157 CABALLERO LOIS, Cecília. Prefácio. p.10.

158 Cf. CORTINA ORTS, Adela. La justificacion etica del derecho como tarea prioritaria de la filosofia política. Una discusion desde John Rawls. p. 139

CONCLUSÃO

Esta monografia se propôs a fazer uma apresentação da teoria da justiça como eqüidade do filósofo John Rawls e demonstrar a possibilidade de fundamentar o Direito a partir dela. No primeiro capítulo que, visou introduzir o leitor em Rawls, fez sucinta biografia e bibliografia do autor, em seguida, demonstrou quais foram as matrizes teóricas que o influenciaram na produção de sua teoria. O intuicionismo, o perfeccionismo e o utilitarismo foram as correntes que se mostraram insuficientes, na visão do filósofo, para responder sua indagação quanto à justa distribuição dos bens na sociedade. Mas foi a doutrina do contrato social bem como a teoria moral kantiana que serviram como base para a elaboração de sua teoria da justiça como eqüidade.
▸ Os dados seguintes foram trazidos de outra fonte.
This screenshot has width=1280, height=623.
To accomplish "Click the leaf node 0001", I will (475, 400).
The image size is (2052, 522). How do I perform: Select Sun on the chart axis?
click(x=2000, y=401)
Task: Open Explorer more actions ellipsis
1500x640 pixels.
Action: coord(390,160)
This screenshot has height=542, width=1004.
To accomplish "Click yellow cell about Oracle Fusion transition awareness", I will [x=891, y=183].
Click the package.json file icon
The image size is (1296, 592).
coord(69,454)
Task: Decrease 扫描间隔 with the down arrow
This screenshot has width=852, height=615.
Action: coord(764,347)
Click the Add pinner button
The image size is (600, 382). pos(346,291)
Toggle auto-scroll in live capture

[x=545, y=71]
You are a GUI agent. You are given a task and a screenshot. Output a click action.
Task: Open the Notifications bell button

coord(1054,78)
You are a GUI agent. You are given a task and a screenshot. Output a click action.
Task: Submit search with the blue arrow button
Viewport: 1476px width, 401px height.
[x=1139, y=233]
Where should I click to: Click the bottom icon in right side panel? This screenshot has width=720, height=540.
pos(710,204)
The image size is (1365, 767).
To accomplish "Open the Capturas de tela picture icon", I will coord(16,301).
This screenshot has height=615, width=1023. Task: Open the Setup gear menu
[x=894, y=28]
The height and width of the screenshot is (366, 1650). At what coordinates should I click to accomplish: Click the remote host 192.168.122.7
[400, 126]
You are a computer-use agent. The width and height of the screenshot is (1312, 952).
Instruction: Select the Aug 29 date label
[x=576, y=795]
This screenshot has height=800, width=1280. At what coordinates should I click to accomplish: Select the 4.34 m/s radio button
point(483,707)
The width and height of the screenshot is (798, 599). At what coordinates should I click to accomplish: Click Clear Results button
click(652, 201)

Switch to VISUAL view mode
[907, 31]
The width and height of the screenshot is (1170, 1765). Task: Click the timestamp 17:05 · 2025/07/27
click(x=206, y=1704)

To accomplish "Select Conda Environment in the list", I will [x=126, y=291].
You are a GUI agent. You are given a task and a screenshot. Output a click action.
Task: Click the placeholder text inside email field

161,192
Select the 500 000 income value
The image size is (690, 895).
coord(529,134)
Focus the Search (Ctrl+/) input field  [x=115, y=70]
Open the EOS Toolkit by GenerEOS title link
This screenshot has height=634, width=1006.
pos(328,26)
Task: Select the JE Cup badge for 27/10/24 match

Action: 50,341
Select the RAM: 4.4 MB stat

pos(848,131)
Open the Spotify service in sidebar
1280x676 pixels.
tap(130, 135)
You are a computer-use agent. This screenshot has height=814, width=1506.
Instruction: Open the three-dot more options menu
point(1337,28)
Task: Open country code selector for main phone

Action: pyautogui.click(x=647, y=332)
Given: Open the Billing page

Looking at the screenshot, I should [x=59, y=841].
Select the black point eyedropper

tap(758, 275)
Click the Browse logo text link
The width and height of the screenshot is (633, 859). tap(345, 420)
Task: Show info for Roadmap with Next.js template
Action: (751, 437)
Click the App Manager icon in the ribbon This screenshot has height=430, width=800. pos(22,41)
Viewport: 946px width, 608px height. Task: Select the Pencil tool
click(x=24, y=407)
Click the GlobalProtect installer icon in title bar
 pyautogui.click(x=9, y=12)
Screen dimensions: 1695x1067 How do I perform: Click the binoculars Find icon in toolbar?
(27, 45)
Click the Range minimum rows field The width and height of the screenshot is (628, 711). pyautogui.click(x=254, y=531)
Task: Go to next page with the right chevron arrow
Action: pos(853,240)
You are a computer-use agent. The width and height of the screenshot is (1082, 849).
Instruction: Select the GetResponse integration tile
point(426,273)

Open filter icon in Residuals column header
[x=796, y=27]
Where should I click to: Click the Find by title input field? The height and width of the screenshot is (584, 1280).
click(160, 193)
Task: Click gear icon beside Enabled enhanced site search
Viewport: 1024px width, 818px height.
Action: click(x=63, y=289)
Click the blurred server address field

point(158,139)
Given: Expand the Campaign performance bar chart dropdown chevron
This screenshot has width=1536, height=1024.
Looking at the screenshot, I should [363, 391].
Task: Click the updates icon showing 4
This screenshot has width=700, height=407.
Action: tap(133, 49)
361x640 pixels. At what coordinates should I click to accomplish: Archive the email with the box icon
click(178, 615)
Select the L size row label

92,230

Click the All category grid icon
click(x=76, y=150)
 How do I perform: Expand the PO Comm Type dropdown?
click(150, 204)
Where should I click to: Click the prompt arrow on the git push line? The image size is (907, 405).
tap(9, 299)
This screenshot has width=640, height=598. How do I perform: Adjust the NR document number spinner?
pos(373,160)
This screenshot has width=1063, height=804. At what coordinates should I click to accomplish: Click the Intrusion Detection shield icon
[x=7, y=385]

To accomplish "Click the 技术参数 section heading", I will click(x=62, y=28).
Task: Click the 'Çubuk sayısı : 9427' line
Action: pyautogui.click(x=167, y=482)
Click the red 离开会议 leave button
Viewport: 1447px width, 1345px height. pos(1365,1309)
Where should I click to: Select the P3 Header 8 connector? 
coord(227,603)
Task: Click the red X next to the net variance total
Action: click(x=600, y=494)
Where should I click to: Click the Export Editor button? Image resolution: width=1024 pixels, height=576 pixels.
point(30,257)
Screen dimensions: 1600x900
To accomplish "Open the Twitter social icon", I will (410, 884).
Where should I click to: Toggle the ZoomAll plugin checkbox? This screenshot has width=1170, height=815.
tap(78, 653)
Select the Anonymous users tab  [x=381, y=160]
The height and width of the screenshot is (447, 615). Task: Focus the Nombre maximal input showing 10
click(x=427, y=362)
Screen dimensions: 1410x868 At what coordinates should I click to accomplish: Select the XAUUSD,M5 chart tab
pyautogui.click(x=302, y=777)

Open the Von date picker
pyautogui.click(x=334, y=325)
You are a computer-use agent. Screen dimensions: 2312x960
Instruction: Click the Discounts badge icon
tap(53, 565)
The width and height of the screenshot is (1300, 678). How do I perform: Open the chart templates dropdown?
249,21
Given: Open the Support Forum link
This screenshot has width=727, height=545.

Em função desta teoria, foram retomadas no âmbito da filosofia política as discussões acerca do contratualismo.

No segundo capítulo foram apresentados os principais conceitos da teoria da justiça como eqüidade. Todos se relacionam entre si e servem para solidificar a discussão que ocorreu no terceiro capítulo, que só foi possível a partir do conhecimento do conteúdo exposto até então. No terceiro capítulo, iniciou-se a discussão sobre legitimidade e justiça. Até pouco tempo, o conceito de legitimidade remetia à justiça. Rawls mostrou que, embora sejam próximos, tratam-se de categorias distintas. O filósofo norte-americano dá enfase à justiça, pois uma decisão legítima pode ainda ser injusta. Viu-se que decisões muito injustas despem de legitimidade os atos do governo, e contaminam o governo democrático.

A discussão sobre o liberalismo clássico e o novo liberalismo concluiu-se que no primeiro o contrato social se serve para explicar a origem do poder político e limitá-lo. Já no novo liberalismo, o contrato é utilizado para construir a teoria da justiça e assim fundamentá-la. A questão da soberania popular, tão cara aos liberais clássicos por emprestar legitimidade às decisões do Governo, perde importância quando a justiça entra em cena pelo neo-contratualismo.

Por fim, a teoria rawlsiana apresenta o princípio liberal da legitimidade que vinculará a legitimidade do poder público à observância dos princípios de justiça. Os mesmos princípios da justiça como eqüidade que fundamentam o poder político também justificam o Direito.